Britain is made supremely beautiful by its skyscapes, topography, villages, woodland and farmland. The intricate details of the last of these, including its buildings, hedgerows, tracks, crops and livestock, help enrich the landscapes that we all enjoy. Simplification and intensification of farming systems reduce this visual richness. But that is as nothing compared to the impoverishment of life that inhabits the 70 per cent of our land that is farmed. 

This latest volume in Collins’ uniquely valuable New Naturalist series covers the changing relationships between people and the land, and wholesale changes in farming and wildlife, illustrated through the effects on birds in Britain and a thorough understanding of farming.
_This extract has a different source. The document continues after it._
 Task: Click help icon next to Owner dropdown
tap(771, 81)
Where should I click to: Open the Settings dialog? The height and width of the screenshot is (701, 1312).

It presents a deeply worrying picture, despite successes and improvements, although, as the author says from the start, it does not ‘blame’ farmers. 

Given the complexities of farming support systems, market forces and the immense power of companies that produce both pesticides and seeds, and also provide almost the only available advice for farmers (usually ‘use our products or face catastrophe’), how can individual farmers be expected to do other than they do? Yet the scenario painted by Ian Newton is a frightening one, and references to North America and South-East Asia show that things there are far worse still.

Older conservationists often say how different it used to be, not long ago, but beyond the experience of most people today, who cannot remember how full of birds, insects and wildflowers our landscapes once were. Sadly, succeeding generations just ‘get used to it’.

A short, popular review cannot be a proper critique of such a mammoth piece of work; I can only suggest you read the book yourself. Each chapter has a most useful summary as ‘concluding remarks’. Ian Newton, a superbly accomplished writer, has produced a work of great scholarship (more than 35 pages of references give a clue). He writes balanced, objective prose, when his subjects might demand outrage, shock and awe. The message is all the more powerful, but we must hope that some of the right people receive it and act on it. 

Farming has changed, feeding us all but not necessarily in the efficient way that we assume; there has been a huge financial cost, through taxpayers’ subsidies, as well as a massive environmental one. The future depends on public understanding and government policies that embed conservation within farming practices, as the little land managed for conservation cannot possibly conserve wildlife, even in its present diminished state, for long.